Since the statute is ambiguous, the Court employed the rules of statutory construction. State v. Arnett, 413 P.3d 787 (Kan. 2018). A court “must construe a statute to avoid unreasonable or absurd results.” Id. If “drug paraphernalia” meant a defendant could be prosecuted separately for each item of paraphernalia, then he could be charged with 1,000 counts based on possession of 1,000 plastic baggies in a roll of baggies.

In the present case, the State charged two of the felony counts based on possession of a propane tank and one based on possession of the blower. But the State could have just as reasonably charged one count for possession of a heater. After all, Eckert had possessed multiple fans but was charged with only one felony based on possession of fans. And the same was true for the misdemeanor counts. Three counts were based on three empty storage containers, but the State could reasonably have charged one count based on empty storage containers. Conversely, even though Eckert was in possession of multiple rolling papers, the State charged only one count based on rolling papers. Interpreting drug paraphernalia singularly would permit the State “unfettered discretion to file as many or as few drug paraphernalia possession charges as it wants based on how it arbitrarily groups or separates items.” That is an unreasonable, absurd, and arbitrary result, concluded the Court. 

Additionally, the rule of lenity provides that “[a]ny reasonable doubt about the meaning [of a criminal statute] is decided in favor of anyone subjected to the criminal statute.” State v. Williams, 368 P.3d 1065 (Kan. 2016). “If ... there are two reasonable and sensible interpretations of a criminal statute, the rule of lenity requires the court to interpret its meaning in favor of the accused.” State v. Coman, 273 P.3d 701 (Kan. 2012).

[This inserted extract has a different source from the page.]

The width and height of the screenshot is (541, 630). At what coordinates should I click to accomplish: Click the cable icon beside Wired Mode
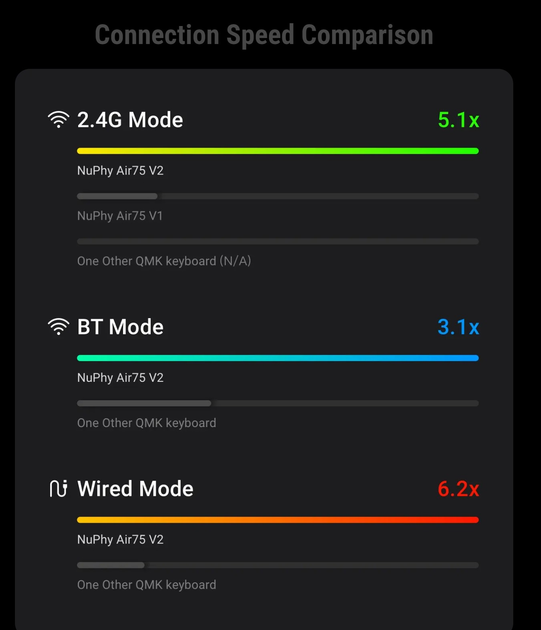tap(58, 489)
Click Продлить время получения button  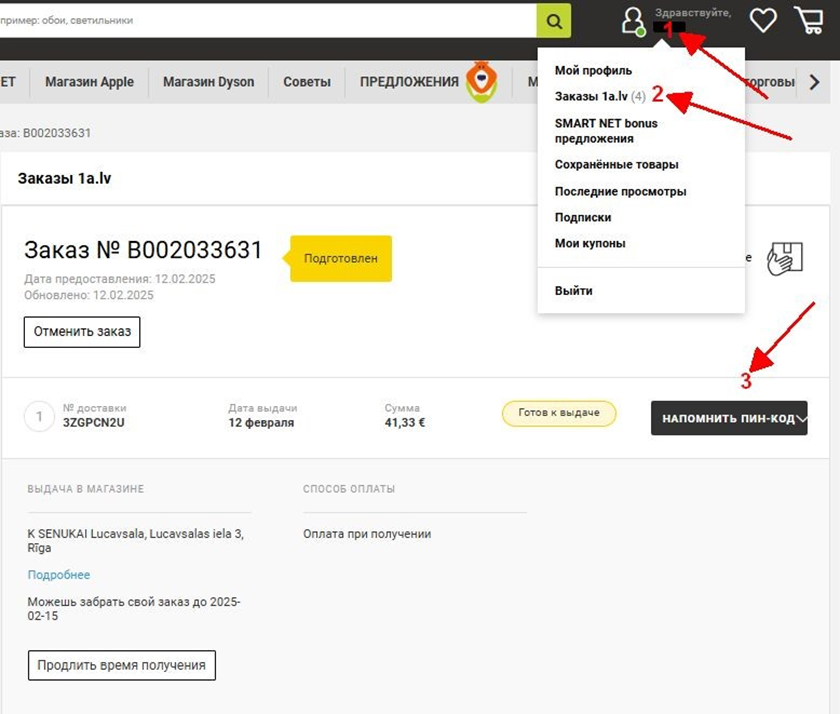click(x=122, y=665)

The Court stated that the “term ‘drug paraphernalia’ in K.S.A. 2016 Supp. 21-5709(b)(1) and (b)(2) is ambiguous regarding the unit of prosecution within each subsection. Applying canons of traditional statutory construction, we conclude the Legislature intended to tie a single unit of prosecution to multiple items of paraphernalia in indeterminate numbers.”

Accordingly, the Court affirmed the Court of Appeals’ finding of multiplicity and its decision to reverse all but one felony and one misdemeanor possession
conviction. See: State v. Eckert, 522 P.3d 796 (Kan. 2023).